# Hebrew or Aramaic?



## Eoghan (Oct 4, 2009)

From you my other posts some of you will know that this is more than academic interest.

The question is do we have Hebrew words that were spoken slipping through into the New Testament text?

My Good News (paraphrase) says Hebrew, my NIV seems to go with Hebrew and my New American Standard says Hebrew and then says "Jewish Aramaic". 

So from the following examples what are we talking about? I know a vote 

Mathew 27:46 Eli, Eli, lama sabachthani?
Mark 5:41 Talitha cumi
Mark 7:34 Ephphatha
Mark 15:34 Eloi, Eloi, lama sabachthani?
John 5:2 Now there is at Jerusalem by the sheep market a pool, which is called in the *Hebrew* tongue Bethesda, having five porches.
John 19:13 When Pilate therefore heard that saying, he brought Jesus forth, and sat down in the judgment seat in a place that is called the Pavement, but in the *Hebrew*, Gabbatha.
John 19:17 which is called in the *Hebrew* Golgotha
John 19:20 it was written in *Hebrew*, and Greek, and Latin
John 20:16 Rabbonai
Acts 21:40 And when he had given him licence, Paul stood on the stairs, and beckoned with the hand unto the people. And when there was made a great silence, he spake unto them in the *Hebrew* tongue, saying,
Acts 26:14 And when we were all fallen to the earth, I heard a voice speaking unto me, and saying in the *Hebrew* tongue, Saul, Saul, why persecutest thou me? it is hard for thee to kick against the pricks.

What you need to do →
- a) Copy out the listing verbatim, from the line containing "This screenshot has width=1579, height=888." through the final line of the listing.
- b) Continue the forum thread about Hebrew or Aramaic words in the New Testament from where it stops.

Available records →
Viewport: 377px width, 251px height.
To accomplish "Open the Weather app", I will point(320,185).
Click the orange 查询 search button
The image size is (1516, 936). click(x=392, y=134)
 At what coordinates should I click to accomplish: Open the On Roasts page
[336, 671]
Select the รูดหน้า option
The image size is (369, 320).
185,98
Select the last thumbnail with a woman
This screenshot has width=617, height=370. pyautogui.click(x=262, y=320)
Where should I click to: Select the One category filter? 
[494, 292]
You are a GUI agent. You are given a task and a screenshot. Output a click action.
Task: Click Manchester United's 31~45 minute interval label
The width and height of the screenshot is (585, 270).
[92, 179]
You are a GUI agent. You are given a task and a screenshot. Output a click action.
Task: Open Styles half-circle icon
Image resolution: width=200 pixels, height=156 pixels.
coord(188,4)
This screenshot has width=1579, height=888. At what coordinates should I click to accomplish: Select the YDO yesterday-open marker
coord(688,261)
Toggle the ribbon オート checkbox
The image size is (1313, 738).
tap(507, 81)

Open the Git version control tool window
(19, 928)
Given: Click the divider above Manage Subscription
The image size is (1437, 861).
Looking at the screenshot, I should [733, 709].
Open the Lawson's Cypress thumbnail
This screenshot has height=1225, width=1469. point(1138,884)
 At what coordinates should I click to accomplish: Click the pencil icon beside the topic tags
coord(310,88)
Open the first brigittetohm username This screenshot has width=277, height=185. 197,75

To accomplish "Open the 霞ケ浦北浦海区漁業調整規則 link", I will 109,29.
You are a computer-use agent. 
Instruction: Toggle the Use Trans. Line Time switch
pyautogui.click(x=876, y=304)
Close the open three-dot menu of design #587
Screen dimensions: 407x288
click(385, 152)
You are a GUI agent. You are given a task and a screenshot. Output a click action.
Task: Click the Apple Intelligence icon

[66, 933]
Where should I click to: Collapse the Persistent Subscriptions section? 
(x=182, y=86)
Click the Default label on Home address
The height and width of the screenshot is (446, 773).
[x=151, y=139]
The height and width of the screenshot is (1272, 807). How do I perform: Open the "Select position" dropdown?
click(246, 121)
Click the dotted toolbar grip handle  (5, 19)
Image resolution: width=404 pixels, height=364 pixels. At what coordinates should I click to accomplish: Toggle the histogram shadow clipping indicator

Responses to the tasks →
- a)
This screenshot has width=1579, height=888. At what coordinates should I click to accomplish: Select the YDO yesterday-open marker
coord(688,261)
Toggle the ribbon オート checkbox
The image size is (1313, 738).
tap(507, 81)

Open the Git version control tool window
(19, 928)
Given: Click the divider above Manage Subscription
The image size is (1437, 861).
Looking at the screenshot, I should [733, 709].
Open the Lawson's Cypress thumbnail
This screenshot has height=1225, width=1469. point(1138,884)
 At what coordinates should I click to accomplish: Click the pencil icon beside the topic tags
coord(310,88)
Open the first brigittetohm username This screenshot has width=277, height=185. 197,75

To accomplish "Open the 霞ケ浦北浦海区漁業調整規則 link", I will 109,29.
You are a computer-use agent. 
Instruction: Toggle the Use Trans. Line Time switch
pyautogui.click(x=876, y=304)
Close the open three-dot menu of design #587
Screen dimensions: 407x288
click(385, 152)
You are a GUI agent. You are given a task and a screenshot. Output a click action.
Task: Click the Apple Intelligence icon

[66, 933]
Where should I click to: Collapse the Persistent Subscriptions section? 
(x=182, y=86)
Click the Default label on Home address
The height and width of the screenshot is (446, 773).
[x=151, y=139]
The height and width of the screenshot is (1272, 807). How do I perform: Open the "Select position" dropdown?
click(246, 121)
Click the dotted toolbar grip handle  (5, 19)
Image resolution: width=404 pixels, height=364 pixels. At what coordinates should I click to accomplish: Toggle the histogram shadow clipping indicator

- b)
(All quotations from the AV)


----------



## TimV (Oct 4, 2009)

Why would you want a vote? It's not like it's open to every one's interpretation. Palestine at that time was quadrilingual, and so it stands to reason you'd have examples of all four languages, and there are scores of thousands of people today who speak those languages.

If Scripture says Paul was spoken to in Hebrew, that's what it means. If Christ said _Talitha cumi_ and Scripture doesn't specify what language it is, it's the easiest thing in the world to look it up in a commentary, where you will find that it is Aramaic.

And BTW what are you trying to accomplish using a Good News Bible to research serious questions? You'd get answers faster by throwing it in a dust bin ;-)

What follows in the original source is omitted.